[GIVEN ENTRIES Boundary: Start]

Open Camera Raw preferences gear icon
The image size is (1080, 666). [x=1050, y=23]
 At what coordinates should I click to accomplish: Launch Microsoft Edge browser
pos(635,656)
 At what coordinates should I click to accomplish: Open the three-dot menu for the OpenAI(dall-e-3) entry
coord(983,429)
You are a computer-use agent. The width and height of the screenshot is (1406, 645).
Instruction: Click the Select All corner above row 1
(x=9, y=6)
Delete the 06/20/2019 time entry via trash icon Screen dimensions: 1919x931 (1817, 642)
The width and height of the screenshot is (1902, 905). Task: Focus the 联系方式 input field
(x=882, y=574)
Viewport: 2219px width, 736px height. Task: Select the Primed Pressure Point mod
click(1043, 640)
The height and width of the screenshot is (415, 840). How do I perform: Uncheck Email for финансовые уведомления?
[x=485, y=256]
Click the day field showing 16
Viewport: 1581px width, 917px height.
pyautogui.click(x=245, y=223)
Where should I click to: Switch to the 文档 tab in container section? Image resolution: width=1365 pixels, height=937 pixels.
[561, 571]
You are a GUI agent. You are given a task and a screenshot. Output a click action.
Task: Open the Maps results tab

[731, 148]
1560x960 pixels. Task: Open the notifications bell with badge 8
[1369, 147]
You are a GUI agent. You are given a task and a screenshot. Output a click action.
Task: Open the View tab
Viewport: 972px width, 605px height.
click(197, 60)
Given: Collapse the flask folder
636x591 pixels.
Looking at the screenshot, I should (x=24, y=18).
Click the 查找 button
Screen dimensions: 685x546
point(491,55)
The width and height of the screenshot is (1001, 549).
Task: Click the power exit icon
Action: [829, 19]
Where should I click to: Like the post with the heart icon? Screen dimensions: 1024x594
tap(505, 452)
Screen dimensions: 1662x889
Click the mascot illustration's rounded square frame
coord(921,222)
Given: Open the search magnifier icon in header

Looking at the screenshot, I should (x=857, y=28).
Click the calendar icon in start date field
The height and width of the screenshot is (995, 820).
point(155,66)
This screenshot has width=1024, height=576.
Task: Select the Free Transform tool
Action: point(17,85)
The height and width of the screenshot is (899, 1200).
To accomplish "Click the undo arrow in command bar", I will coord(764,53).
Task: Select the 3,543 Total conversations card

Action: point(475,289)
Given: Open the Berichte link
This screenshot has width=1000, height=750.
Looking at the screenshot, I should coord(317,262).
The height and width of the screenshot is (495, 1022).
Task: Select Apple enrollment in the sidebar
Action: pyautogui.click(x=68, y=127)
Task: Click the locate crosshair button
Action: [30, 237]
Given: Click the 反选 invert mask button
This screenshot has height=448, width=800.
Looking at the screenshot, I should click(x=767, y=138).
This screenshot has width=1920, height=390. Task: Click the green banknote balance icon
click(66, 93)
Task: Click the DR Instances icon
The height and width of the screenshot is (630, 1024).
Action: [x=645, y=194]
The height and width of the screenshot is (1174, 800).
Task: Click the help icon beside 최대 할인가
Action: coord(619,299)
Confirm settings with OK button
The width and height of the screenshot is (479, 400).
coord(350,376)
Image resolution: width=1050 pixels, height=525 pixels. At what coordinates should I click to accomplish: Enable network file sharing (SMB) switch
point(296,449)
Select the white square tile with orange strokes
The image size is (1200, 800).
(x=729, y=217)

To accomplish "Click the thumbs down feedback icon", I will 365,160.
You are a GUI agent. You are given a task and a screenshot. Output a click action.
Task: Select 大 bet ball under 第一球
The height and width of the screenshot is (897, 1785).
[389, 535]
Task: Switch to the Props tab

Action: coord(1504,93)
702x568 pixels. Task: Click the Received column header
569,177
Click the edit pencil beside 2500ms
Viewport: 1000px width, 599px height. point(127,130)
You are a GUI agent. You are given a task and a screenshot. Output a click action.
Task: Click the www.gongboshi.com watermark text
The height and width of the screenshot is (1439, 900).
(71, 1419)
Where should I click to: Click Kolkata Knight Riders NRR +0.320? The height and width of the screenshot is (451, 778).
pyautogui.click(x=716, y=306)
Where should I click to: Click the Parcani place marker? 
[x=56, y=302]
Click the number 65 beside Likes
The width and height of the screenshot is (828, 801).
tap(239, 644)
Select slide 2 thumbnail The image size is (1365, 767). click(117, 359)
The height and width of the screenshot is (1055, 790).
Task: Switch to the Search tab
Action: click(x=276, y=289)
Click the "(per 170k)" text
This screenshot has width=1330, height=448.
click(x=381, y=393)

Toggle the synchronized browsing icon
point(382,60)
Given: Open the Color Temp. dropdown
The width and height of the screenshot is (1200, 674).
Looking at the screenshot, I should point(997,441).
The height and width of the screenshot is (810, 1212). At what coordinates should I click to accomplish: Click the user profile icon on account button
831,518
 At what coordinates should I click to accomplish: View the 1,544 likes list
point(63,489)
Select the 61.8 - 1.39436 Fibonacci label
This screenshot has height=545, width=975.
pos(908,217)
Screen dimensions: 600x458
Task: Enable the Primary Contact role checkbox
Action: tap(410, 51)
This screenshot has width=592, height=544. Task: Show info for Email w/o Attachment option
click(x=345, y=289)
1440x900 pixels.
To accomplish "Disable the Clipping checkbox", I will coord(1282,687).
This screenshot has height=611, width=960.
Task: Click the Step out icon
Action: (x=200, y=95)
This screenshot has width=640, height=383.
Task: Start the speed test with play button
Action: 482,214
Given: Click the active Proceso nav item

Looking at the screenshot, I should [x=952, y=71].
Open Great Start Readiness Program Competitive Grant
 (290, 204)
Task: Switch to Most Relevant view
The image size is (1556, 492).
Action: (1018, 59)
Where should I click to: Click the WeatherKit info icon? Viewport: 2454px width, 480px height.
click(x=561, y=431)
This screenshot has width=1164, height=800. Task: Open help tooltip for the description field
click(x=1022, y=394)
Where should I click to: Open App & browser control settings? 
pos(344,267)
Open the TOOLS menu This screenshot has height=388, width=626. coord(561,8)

[GIVEN ENTRIES Boundary: End]

§ **DIRECTIONS**
Output the data once more, exactly as given.

§ **WRITTEN ANSWER**
Open Camera Raw preferences gear icon
The image size is (1080, 666). [x=1050, y=23]
 At what coordinates should I click to accomplish: Launch Microsoft Edge browser
pos(635,656)
 At what coordinates should I click to accomplish: Open the three-dot menu for the OpenAI(dall-e-3) entry
coord(983,429)
You are a computer-use agent. The width and height of the screenshot is (1406, 645).
Instruction: Click the Select All corner above row 1
(x=9, y=6)
Delete the 06/20/2019 time entry via trash icon Screen dimensions: 1919x931 (1817, 642)
The width and height of the screenshot is (1902, 905). Task: Focus the 联系方式 input field
(x=882, y=574)
Viewport: 2219px width, 736px height. Task: Select the Primed Pressure Point mod
click(1043, 640)
The height and width of the screenshot is (415, 840). How do I perform: Uncheck Email for финансовые уведомления?
[x=485, y=256]
Click the day field showing 16
Viewport: 1581px width, 917px height.
pyautogui.click(x=245, y=223)
Where should I click to: Switch to the 文档 tab in container section? Image resolution: width=1365 pixels, height=937 pixels.
[561, 571]
You are a GUI agent. You are given a task and a screenshot. Output a click action.
Task: Open the Maps results tab

[731, 148]
1560x960 pixels. Task: Open the notifications bell with badge 8
[1369, 147]
You are a GUI agent. You are given a task and a screenshot. Output a click action.
Task: Open the View tab
Viewport: 972px width, 605px height.
click(197, 60)
Given: Collapse the flask folder
636x591 pixels.
Looking at the screenshot, I should (x=24, y=18).
Click the 查找 button
Screen dimensions: 685x546
point(491,55)
The width and height of the screenshot is (1001, 549).
Task: Click the power exit icon
Action: [829, 19]
Where should I click to: Like the post with the heart icon? Screen dimensions: 1024x594
tap(505, 452)
Screen dimensions: 1662x889
Click the mascot illustration's rounded square frame
coord(921,222)
Given: Open the search magnifier icon in header

Looking at the screenshot, I should (x=857, y=28).
Click the calendar icon in start date field
The height and width of the screenshot is (995, 820).
point(155,66)
This screenshot has width=1024, height=576.
Task: Select the Free Transform tool
Action: point(17,85)
The height and width of the screenshot is (899, 1200).
To accomplish "Click the undo arrow in command bar", I will coord(764,53).
Task: Select the 3,543 Total conversations card

Action: point(475,289)
Given: Open the Berichte link
This screenshot has width=1000, height=750.
Looking at the screenshot, I should coord(317,262).
The height and width of the screenshot is (495, 1022).
Task: Select Apple enrollment in the sidebar
Action: pyautogui.click(x=68, y=127)
Task: Click the locate crosshair button
Action: [30, 237]
Given: Click the 反选 invert mask button
This screenshot has height=448, width=800.
Looking at the screenshot, I should click(x=767, y=138).
This screenshot has width=1920, height=390. Task: Click the green banknote balance icon
click(66, 93)
Task: Click the DR Instances icon
The height and width of the screenshot is (630, 1024).
Action: [x=645, y=194]
The height and width of the screenshot is (1174, 800).
Task: Click the help icon beside 최대 할인가
Action: coord(619,299)
Confirm settings with OK button
The width and height of the screenshot is (479, 400).
coord(350,376)
Image resolution: width=1050 pixels, height=525 pixels. At what coordinates should I click to accomplish: Enable network file sharing (SMB) switch
point(296,449)
Select the white square tile with orange strokes
The image size is (1200, 800).
(x=729, y=217)

To accomplish "Click the thumbs down feedback icon", I will 365,160.
You are a GUI agent. You are given a task and a screenshot. Output a click action.
Task: Select 大 bet ball under 第一球
The height and width of the screenshot is (897, 1785).
[389, 535]
Task: Switch to the Props tab

Action: coord(1504,93)
702x568 pixels. Task: Click the Received column header
569,177
Click the edit pencil beside 2500ms
Viewport: 1000px width, 599px height. point(127,130)
You are a GUI agent. You are given a task and a screenshot. Output a click action.
Task: Click the www.gongboshi.com watermark text
The height and width of the screenshot is (1439, 900).
(71, 1419)
Where should I click to: Click Kolkata Knight Riders NRR +0.320? The height and width of the screenshot is (451, 778).
pyautogui.click(x=716, y=306)
Where should I click to: Click the Parcani place marker? 
[x=56, y=302]
Click the number 65 beside Likes
The width and height of the screenshot is (828, 801).
tap(239, 644)
Select slide 2 thumbnail The image size is (1365, 767). click(117, 359)
The height and width of the screenshot is (1055, 790).
Task: Switch to the Search tab
Action: click(x=276, y=289)
Click the "(per 170k)" text
This screenshot has width=1330, height=448.
click(x=381, y=393)

Toggle the synchronized browsing icon
point(382,60)
Given: Open the Color Temp. dropdown
The width and height of the screenshot is (1200, 674).
Looking at the screenshot, I should point(997,441).
The height and width of the screenshot is (810, 1212). At what coordinates should I click to accomplish: Click the user profile icon on account button
831,518
 At what coordinates should I click to accomplish: View the 1,544 likes list
point(63,489)
Select the 61.8 - 1.39436 Fibonacci label
This screenshot has height=545, width=975.
pos(908,217)
Screen dimensions: 600x458
Task: Enable the Primary Contact role checkbox
Action: tap(410, 51)
This screenshot has width=592, height=544. Task: Show info for Email w/o Attachment option
click(x=345, y=289)
1440x900 pixels.
To accomplish "Disable the Clipping checkbox", I will coord(1282,687).
This screenshot has height=611, width=960.
Task: Click the Step out icon
Action: (x=200, y=95)
This screenshot has width=640, height=383.
Task: Start the speed test with play button
Action: 482,214
Given: Click the active Proceso nav item

Looking at the screenshot, I should [x=952, y=71].
Open Great Start Readiness Program Competitive Grant
 (290, 204)
Task: Switch to Most Relevant view
The image size is (1556, 492).
Action: (1018, 59)
Where should I click to: Click the WeatherKit info icon? Viewport: 2454px width, 480px height.
click(x=561, y=431)
This screenshot has width=1164, height=800. Task: Open help tooltip for the description field
click(x=1022, y=394)
Where should I click to: Open App & browser control settings? 
pos(344,267)
Open the TOOLS menu This screenshot has height=388, width=626. coord(561,8)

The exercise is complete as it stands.